■ **GIVEN REQUEST**
Revise the data below so that every instance of "column header" reads "column heading", leaving all other text unchanged. Omit the pictures from your output.

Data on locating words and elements
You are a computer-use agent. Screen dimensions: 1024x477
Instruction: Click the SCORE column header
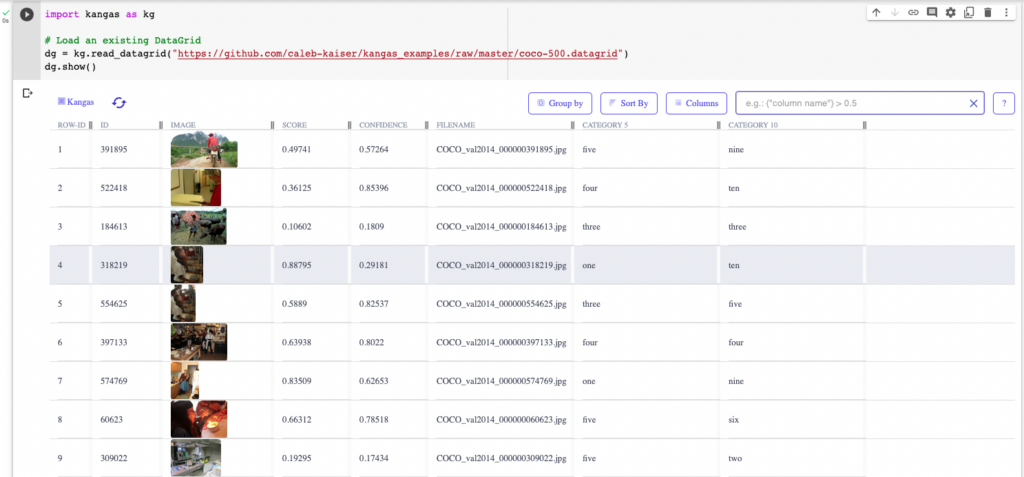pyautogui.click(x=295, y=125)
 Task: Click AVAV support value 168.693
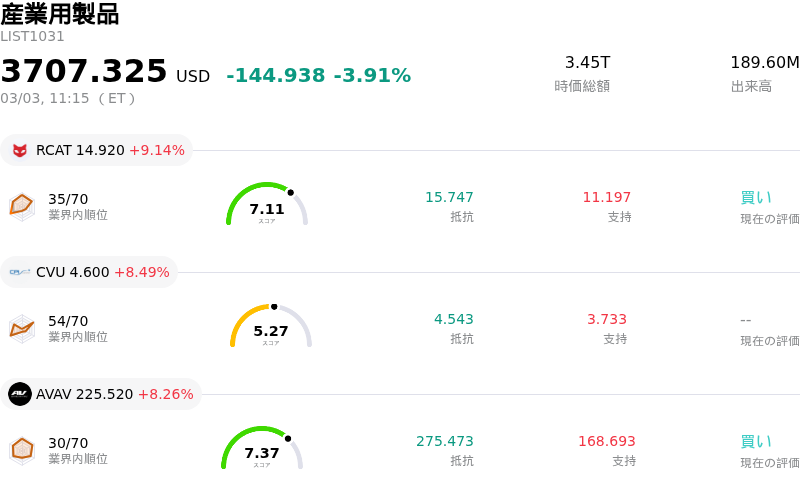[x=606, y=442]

■ **RESULT FOR THIS TASK**
You are a computer-use agent. Screen dimensions: 1024x477
Instruction: Click the SCORE column heading
pyautogui.click(x=295, y=125)
 Task: Click AVAV support value 168.693
[x=606, y=442]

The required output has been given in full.